Failure only gets worse when sin is factored into the equation. Sin is an inherited and fatal spiritual, moral flaw passed down from Adam to every human (Romans 5:12). It is so bad that even the righteous deeds of a man are like filthy garments before our holy Creator. Pride, selfishness and fear pervert man’s motives so that even right actions are done for the wrong reasons. That is why a relationship that began with mutual attraction can end with mutual revulsion. Like a tick looking for a dog, the tick is seeking a source of nourishment to sustain life, and the initial attraction is each thinking they have found in the other that source of nourishment. As along as the tick can suck the dog’s blood, the tick is satisfied, and the dog, though perhaps irritated, is not greatly harmed. The problem is that eventually either the dog runs out of blood leaving the tick unsatisfied or it is discovered that there are only two ticks and no dog in the relationship.

If God’s love had not been extended in mercy and grace to mankind, there would be no hope, and I do mean that in the broadest sense. Genesis 6:5 already describes what mankind became like without God’s intervention – “Then the Lord saw that the wickedness of man was great on the earth, and that every intent of the thoughts of his heart was only evil continually.” When enough sinners follow the downward spiral into depravity described in Romans 1, they will take its society with it as has been happening in our own nation. However, God’s love has been demonstrated in Jesus Christ who became a man, lived a sinless life, then voluntarily died as the sacrifice for man’s sin thereby paying the redemption price so that man can be redeemed, forgiven, and adopted into God’s family. God always has a remnant that will follow Him and serve as models for what He wants for the rest of mankind. That includes how to deal with failure before God and in relationship to other people.

The first step in overcoming failure is dealing with the sin problem through repentance (changing your mind and turning away) from it to believe God and place your trust in the person and work of the Lord Jesus Christ. That not only brings God’s forgiveness, but it also means being transformed into Christ likeness by the renewing of your mind (Romans 12:1-2). You begin to look at life from God’s perspective instead of just your own. Selfishness begins to give way to selflessness. Habits of sin are replaced by new habits of righteousness. A life of consumerism lived for the present starts to yield to a life of generosity lived with eternity in view. And failure, though still something serious, is no longer devastating. Failures should be stepping stones of learning leading to lives marked by increasing righteousness in action and attitude. I will expand on this in some practical ways at the end of the sermon, but first I want to at least briefly explain forgiveness and restoration which are the other stepping stones on this path leading to victory.


What is the difference between a Christian and a non-Christian? As the Christian matures and walks in greater righteousness the divergence in the manner of life between the two will become more obvious, but there is something very fundamental that is the root of this. The Christian’s response to failure, both those due to sin and those based in inability, is what separates him from the non-Christian. 1 John 1:5-10 brings this out.

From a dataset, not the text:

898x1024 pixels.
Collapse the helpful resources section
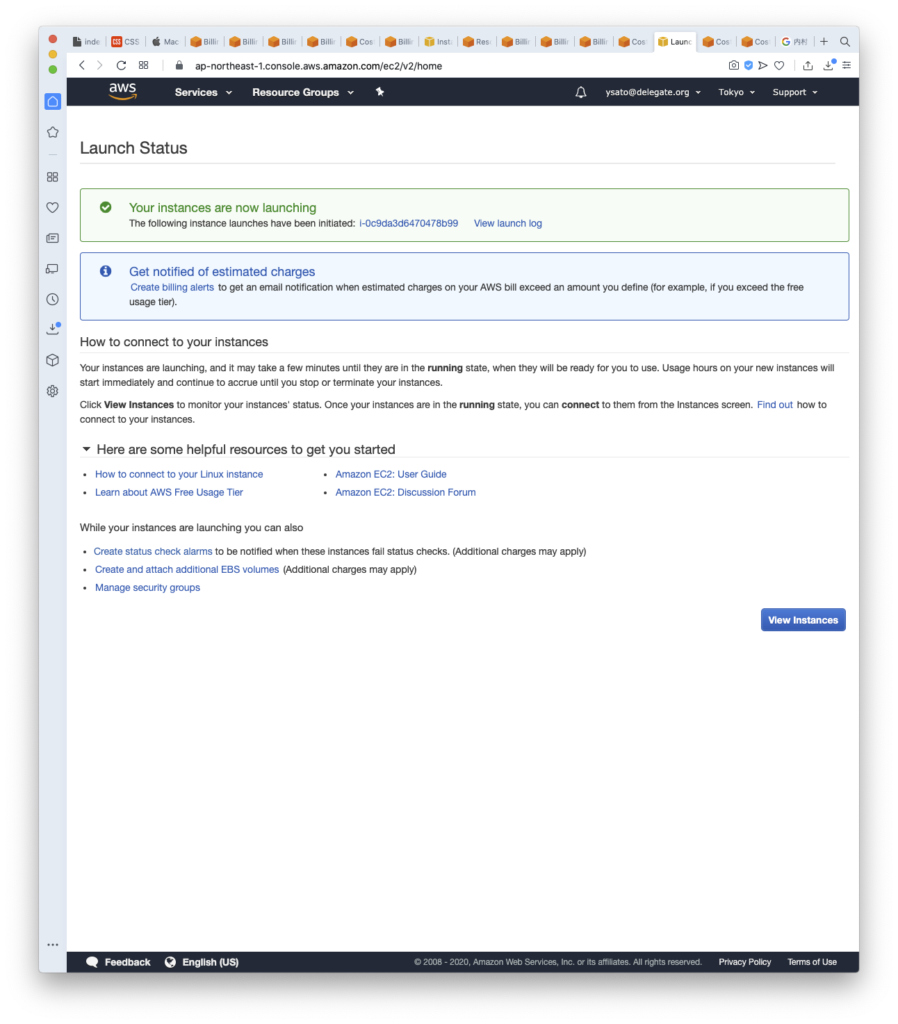[87, 450]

5 “This is the message we have heard from Him and announce to you, that God is Light, and in Him there is no darkness at all. 6 If we say that we have fellowship with Him and yet walk in the darkness, we lie and do not practice the truth; 7 but if we walk in the Light as He Himself is in the Light, we have fellowship with one another, and the blood of Jesus His Son cleanses us from all sin. 8 If we say that we have no sin, we are deceiving ourselves and the truth is not in us. 9 If we confess our sins, He is faithful and righteous to forgive us our sins and to cleanse us from all unrighteousness. 10 If we say that we have not sinned, we make Him a liar and His word is not in us.”

The Christian has been cleansed by Jesus’ atoning sacrifice and therefore has fellowship with God and walks in the light. The non-Christian remains in darkness and in fact has an aversion to the light according to John 3:19-20. Non-Christians will also try to find an excuse for their sin claiming it to be something else and thus deceiving themselves as stated in verse 8. That is why so many sinful vices have been re-labeled by psychologists as some sort of disease for which the sinner is not responsible. Examples of that include alcoholism and other addictive behaviors. The unregenerate may also strive to redefine their sin as something not sinful at all as stated in verse 10 in which case they are calling God a liar. Examples of that are the many sexual perversions being reclassified, defended and promoted as within the realm of “normality.” However, as I put on the church sign this week, redefining a word does not change reality. Renaming pigs as cats does not keep them from the mud hole.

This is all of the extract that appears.